- Problem requirements
Copy out each entry below verbatim, skipping the images.

- The input
┄┄┄┄┄┄

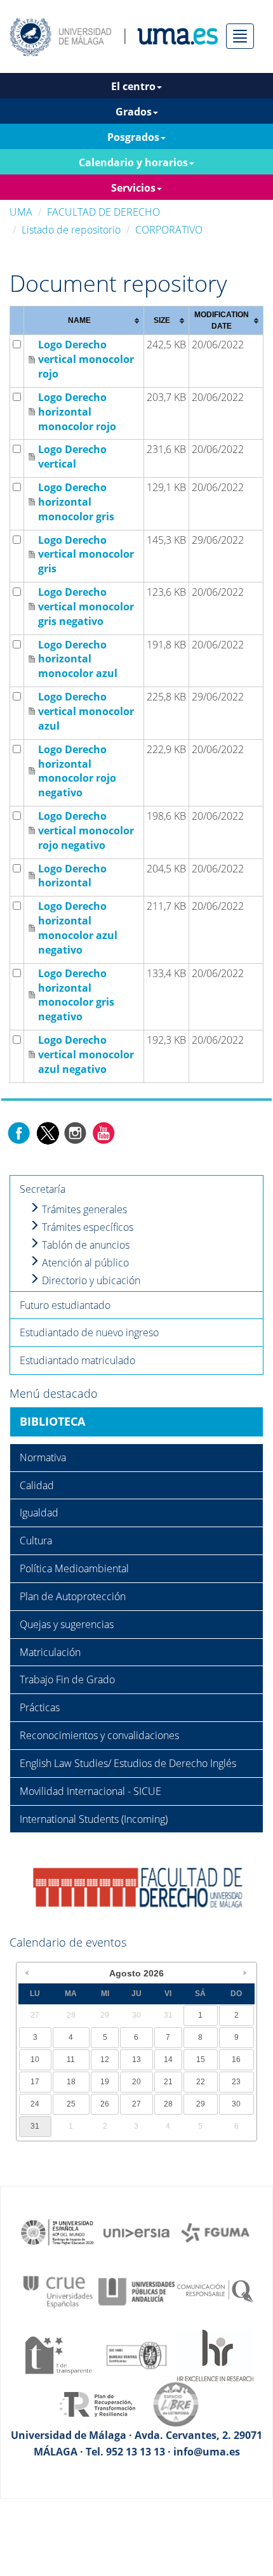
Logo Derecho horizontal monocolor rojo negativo (77, 771)
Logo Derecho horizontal (72, 876)
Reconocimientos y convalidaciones (99, 1735)
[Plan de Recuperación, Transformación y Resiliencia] (97, 2403)
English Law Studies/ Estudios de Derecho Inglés (128, 1763)
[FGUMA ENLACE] (215, 2231)
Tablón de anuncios (84, 1245)
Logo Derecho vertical (72, 456)
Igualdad (39, 1513)
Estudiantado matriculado (77, 1360)
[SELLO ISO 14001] (136, 2355)
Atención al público (84, 1263)
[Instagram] (75, 1132)
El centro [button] (133, 86)
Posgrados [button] (133, 137)
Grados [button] (134, 112)
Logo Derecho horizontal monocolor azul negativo (77, 928)
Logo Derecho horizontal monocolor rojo (77, 411)
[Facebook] (19, 1132)
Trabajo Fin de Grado (67, 1679)
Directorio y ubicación (89, 1280)
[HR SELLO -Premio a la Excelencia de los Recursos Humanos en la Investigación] (215, 2355)
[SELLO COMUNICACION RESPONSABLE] (215, 2290)
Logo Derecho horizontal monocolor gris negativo (76, 995)
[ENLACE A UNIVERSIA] (136, 2231)
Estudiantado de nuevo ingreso (89, 1332)
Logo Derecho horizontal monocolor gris (76, 501)
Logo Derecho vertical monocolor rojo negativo (86, 830)
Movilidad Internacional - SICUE (90, 1791)
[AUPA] (136, 2290)
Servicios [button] (133, 188)
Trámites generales (83, 1209)
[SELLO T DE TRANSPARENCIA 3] (58, 2355)
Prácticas (40, 1707)
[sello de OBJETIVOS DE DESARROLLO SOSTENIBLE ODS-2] (58, 2231)
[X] (47, 1132)
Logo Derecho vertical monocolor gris (86, 554)
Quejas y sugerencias (67, 1624)
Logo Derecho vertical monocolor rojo (86, 359)
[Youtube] (103, 1132)
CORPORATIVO (169, 230)
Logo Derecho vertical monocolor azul (86, 711)
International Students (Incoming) (94, 1819)
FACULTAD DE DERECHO (103, 212)
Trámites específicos (86, 1227)
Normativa (43, 1457)
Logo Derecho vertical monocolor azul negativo (86, 1054)
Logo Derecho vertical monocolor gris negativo (86, 606)
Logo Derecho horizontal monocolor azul (77, 659)
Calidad (37, 1485)
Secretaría (42, 1189)
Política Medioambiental (74, 1568)
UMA (21, 212)
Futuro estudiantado (65, 1305)
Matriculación (50, 1652)
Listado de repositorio (71, 230)
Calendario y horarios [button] (133, 162)
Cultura (36, 1541)
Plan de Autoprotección (73, 1596)
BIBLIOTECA (52, 1421)
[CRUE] (58, 2290)
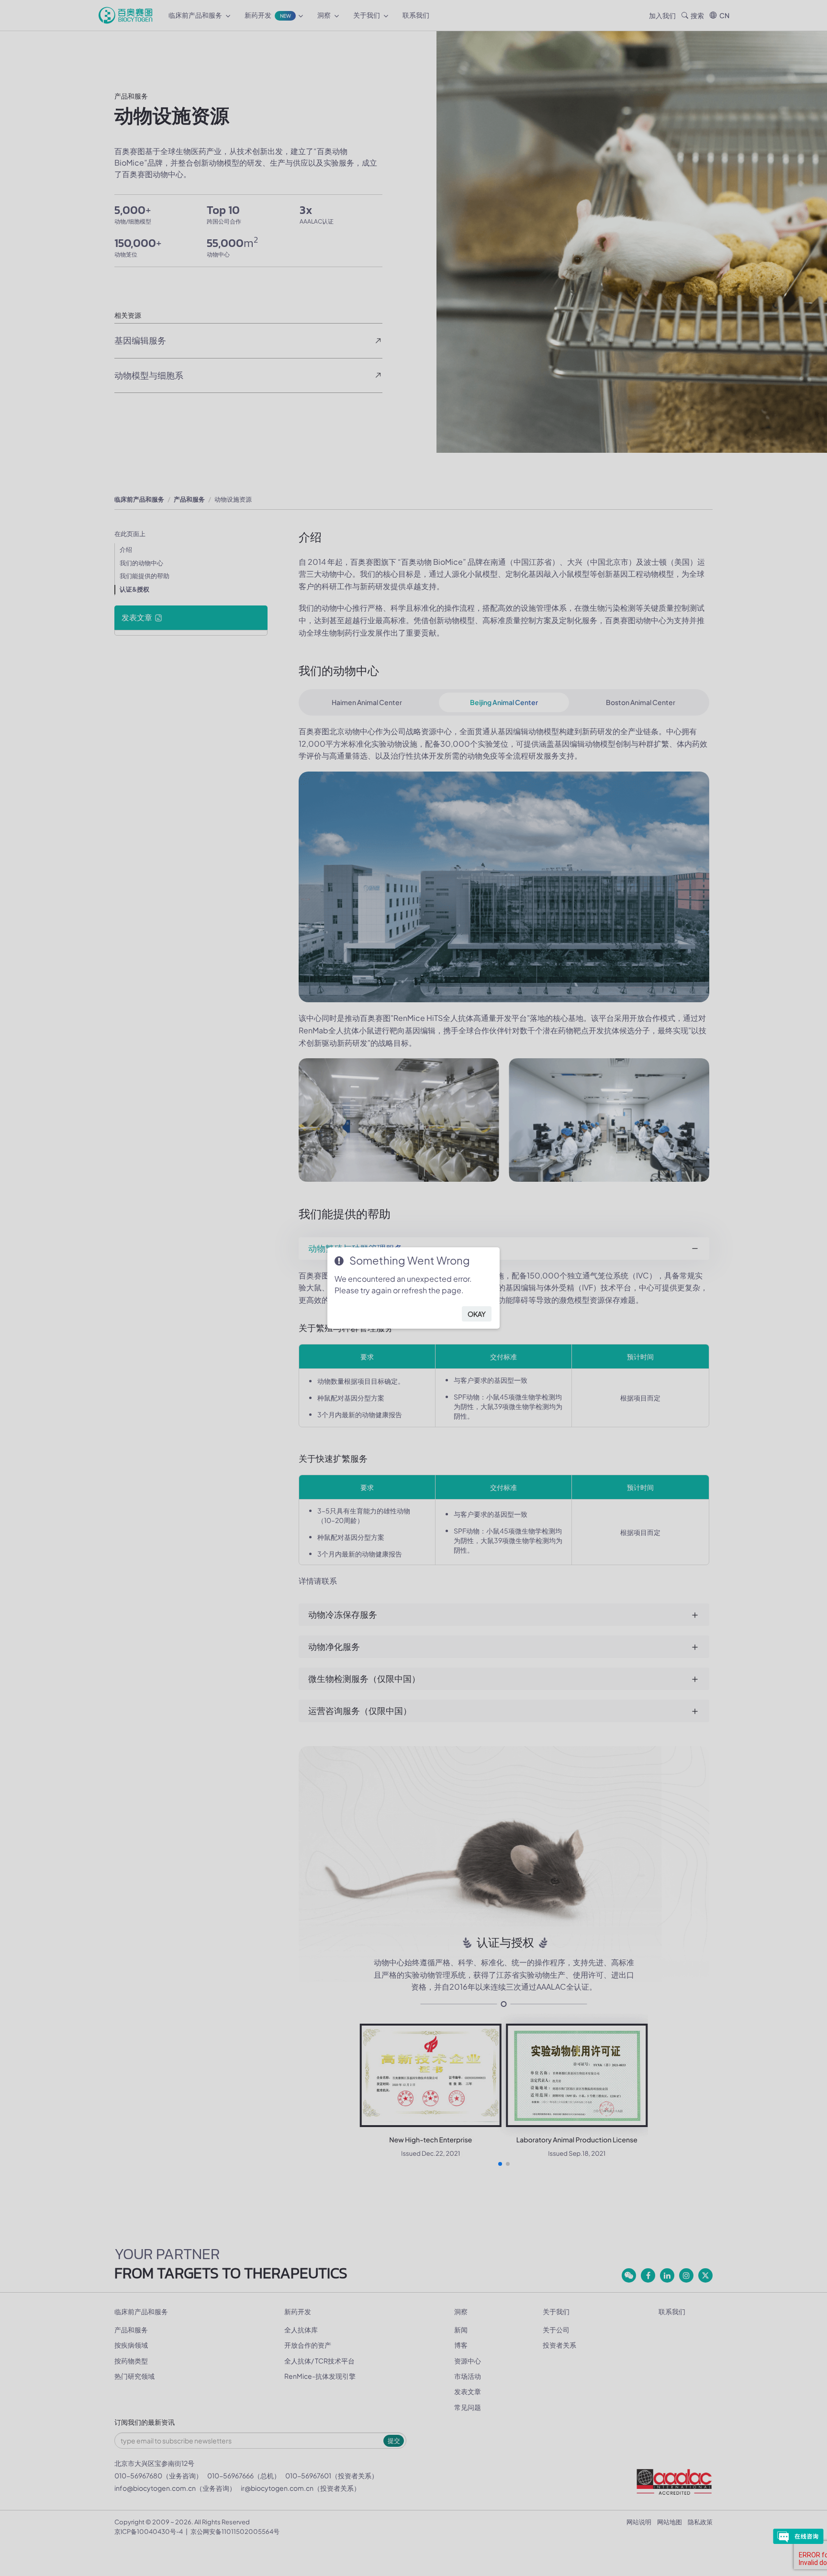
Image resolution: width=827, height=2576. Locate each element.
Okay (477, 1314)
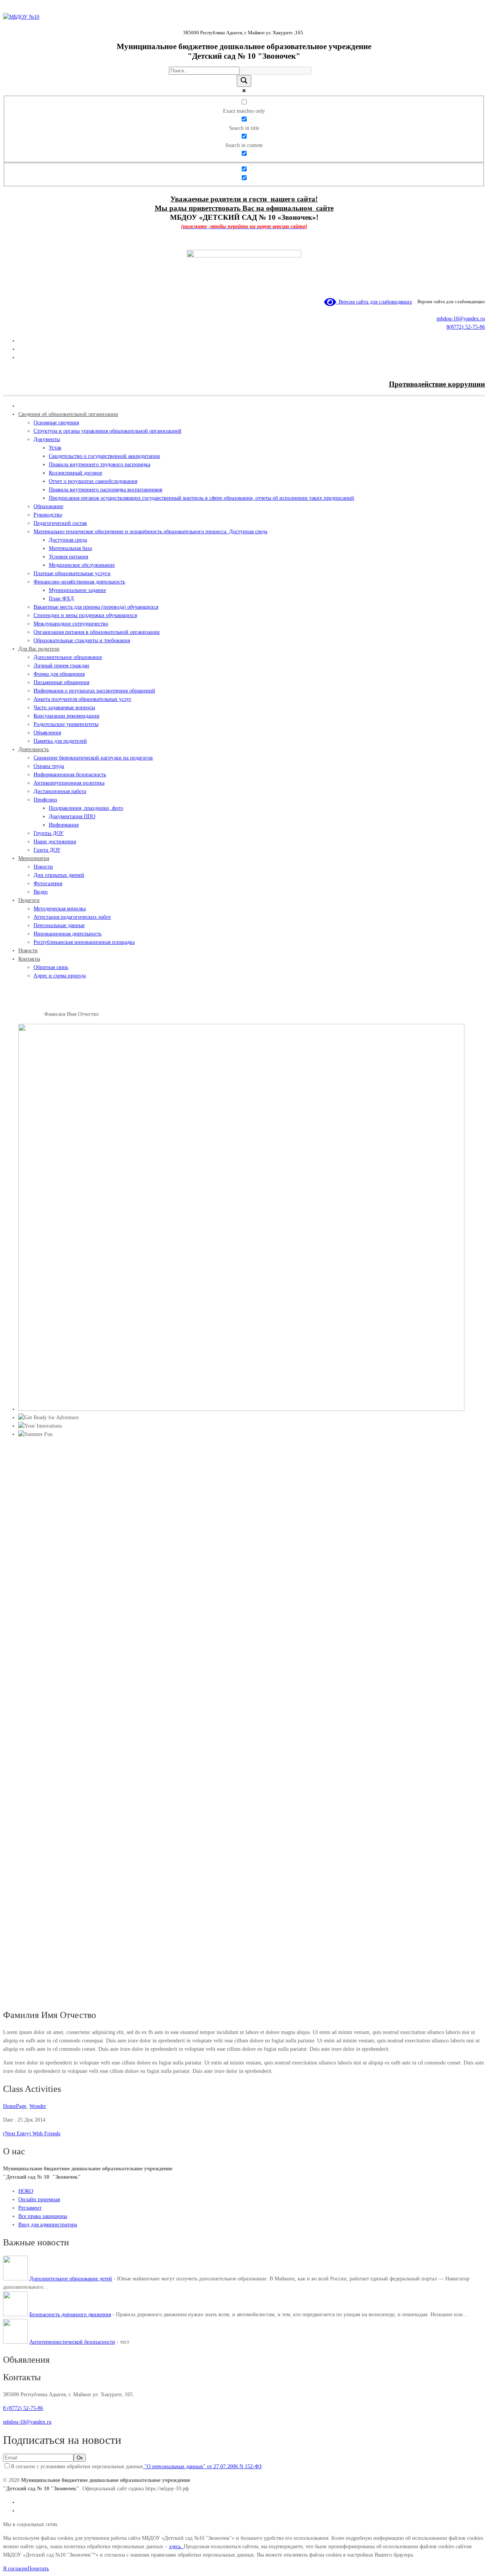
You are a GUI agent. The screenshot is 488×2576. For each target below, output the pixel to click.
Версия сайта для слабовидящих (374, 302)
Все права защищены (42, 2216)
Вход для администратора (47, 2224)
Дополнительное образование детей (70, 2279)
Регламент (30, 2208)
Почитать (38, 2568)
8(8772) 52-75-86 (465, 327)
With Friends (31, 2133)
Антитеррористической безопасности (72, 2342)
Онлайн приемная (39, 2199)
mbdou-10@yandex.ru (461, 318)
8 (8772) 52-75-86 (23, 2408)
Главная (12, 1014)
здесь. (176, 2546)
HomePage (32, 1014)
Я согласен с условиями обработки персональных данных (136, 2466)
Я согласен (15, 2568)
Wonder (37, 2106)
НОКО (25, 2191)
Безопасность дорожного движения (70, 2314)
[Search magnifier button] (244, 81)
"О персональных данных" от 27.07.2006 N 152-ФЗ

┄┄┄┄┄┄

- Response
Logo Derecho horizontal monocolor rojo negativo (77, 771)
Logo Derecho horizontal (72, 876)
Reconocimientos y convalidaciones (99, 1735)
[Plan de Recuperación, Transformación y Resiliencia] (97, 2403)
English Law Studies/ Estudios de Derecho Inglés (128, 1763)
[FGUMA ENLACE] (215, 2231)
Tablón de anuncios (84, 1245)
Logo Derecho vertical (72, 456)
Igualdad (39, 1513)
Estudiantado matriculado (77, 1360)
[SELLO ISO 14001] (136, 2355)
Atención al público (84, 1263)
[Instagram] (75, 1132)
El centro [button] (133, 86)
Posgrados [button] (133, 137)
Grados [button] (134, 112)
Logo Derecho horizontal monocolor azul negativo (77, 928)
Logo Derecho horizontal monocolor rojo (77, 411)
[Facebook] (19, 1132)
Trabajo Fin de Grado (67, 1679)
Directorio y ubicación (89, 1280)
[HR SELLO -Premio a la Excelencia de los Recursos Humanos en la Investigación] (215, 2355)
[SELLO COMUNICACION RESPONSABLE] (215, 2290)
Logo Derecho horizontal monocolor gris negativo (76, 995)
[ENLACE A UNIVERSIA] (136, 2231)
Estudiantado de nuevo ingreso (89, 1332)
Logo Derecho horizontal monocolor gris (76, 501)
Logo Derecho vertical monocolor rojo negativo (86, 830)
Movilidad Internacional - SICUE (90, 1791)
[AUPA] (136, 2290)
Servicios [button] (133, 188)
Trámites generales (83, 1209)
[SELLO T DE TRANSPARENCIA 3] (58, 2355)
Prácticas (40, 1707)
[sello de OBJETIVOS DE DESARROLLO SOSTENIBLE ODS-2] (58, 2231)
[X] (47, 1132)
Logo Derecho vertical monocolor gris (86, 554)
Quejas y sugerencias (67, 1624)
Logo Derecho vertical monocolor rojo (86, 359)
[Youtube] (103, 1132)
CORPORATIVO (169, 230)
Logo Derecho vertical monocolor azul (86, 711)
International Students (Incoming) (94, 1819)
FACULTAD DE DERECHO (103, 212)
Trámites específicos (86, 1227)
Normativa (43, 1457)
Logo Derecho vertical monocolor azul negativo (86, 1054)
Logo Derecho vertical monocolor gris negativo (86, 606)
Logo Derecho horizontal monocolor azul (77, 659)
Calidad (37, 1485)
Secretaría (42, 1189)
Política Medioambiental (74, 1568)
UMA (21, 212)
Futuro estudiantado (65, 1305)
Matriculación (50, 1652)
Listado de repositorio (71, 230)
Calendario y horarios [button] (133, 162)
Cultura (36, 1541)
Plan de Autoprotección (73, 1596)
BIBLIOTECA (52, 1421)
[CRUE] (58, 2290)
Image resolution: width=827, height=2576. Locate each element.
Okay (477, 1314)
You are a GUI agent. The screenshot is 488×2576. For each target below, output the pixel to click.
Версия сайта для слабовидящих (374, 302)
Все права защищены (42, 2216)
Вход для администратора (47, 2224)
Дополнительное образование детей (70, 2279)
Регламент (30, 2208)
Почитать (38, 2568)
8(8772) 52-75-86 (465, 327)
With Friends (31, 2133)
Антитеррористической безопасности (72, 2342)
Онлайн приемная (39, 2199)
mbdou-10@yandex.ru (461, 318)
8 (8772) 52-75-86 (23, 2408)
Главная (12, 1014)
здесь. (176, 2546)
HomePage (32, 1014)
Я согласен с условиями обработки персональных данных (136, 2466)
Я согласен (15, 2568)
Wonder (37, 2106)
НОКО (25, 2191)
Безопасность дорожного движения (70, 2314)
[Search magnifier button] (244, 81)
"О персональных данных" от 27.07.2006 N 152-ФЗ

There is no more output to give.